*Exercise instructions*: How many lines in the listing below hold the word "dimensions"? Answer with the number only.
-=-=-=-=-
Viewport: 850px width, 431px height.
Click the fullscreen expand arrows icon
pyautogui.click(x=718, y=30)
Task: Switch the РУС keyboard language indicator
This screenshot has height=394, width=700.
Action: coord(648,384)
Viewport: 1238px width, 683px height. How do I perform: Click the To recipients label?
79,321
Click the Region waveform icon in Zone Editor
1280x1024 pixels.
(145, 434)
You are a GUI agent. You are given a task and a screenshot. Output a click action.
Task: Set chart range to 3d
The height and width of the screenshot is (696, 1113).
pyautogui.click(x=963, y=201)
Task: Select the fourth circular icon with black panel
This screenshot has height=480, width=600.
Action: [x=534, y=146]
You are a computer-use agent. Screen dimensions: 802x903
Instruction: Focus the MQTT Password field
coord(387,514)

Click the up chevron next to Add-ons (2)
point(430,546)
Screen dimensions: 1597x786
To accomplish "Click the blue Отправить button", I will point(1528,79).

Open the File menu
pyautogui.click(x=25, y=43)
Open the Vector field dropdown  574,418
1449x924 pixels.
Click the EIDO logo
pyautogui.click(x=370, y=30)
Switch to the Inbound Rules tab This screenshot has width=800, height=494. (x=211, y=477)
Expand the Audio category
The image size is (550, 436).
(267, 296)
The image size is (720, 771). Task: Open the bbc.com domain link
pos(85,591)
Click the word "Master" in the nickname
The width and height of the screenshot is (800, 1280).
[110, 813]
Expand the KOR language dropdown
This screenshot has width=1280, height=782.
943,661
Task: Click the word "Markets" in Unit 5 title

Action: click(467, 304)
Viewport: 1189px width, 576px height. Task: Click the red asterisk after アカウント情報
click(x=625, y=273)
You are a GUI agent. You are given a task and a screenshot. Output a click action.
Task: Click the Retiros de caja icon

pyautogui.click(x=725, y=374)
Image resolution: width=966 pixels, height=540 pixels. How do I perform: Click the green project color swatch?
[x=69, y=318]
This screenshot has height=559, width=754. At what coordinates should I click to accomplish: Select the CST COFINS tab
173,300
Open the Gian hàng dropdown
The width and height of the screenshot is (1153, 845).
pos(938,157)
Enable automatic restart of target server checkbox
-=-=-=-=-
*Your solution*: 2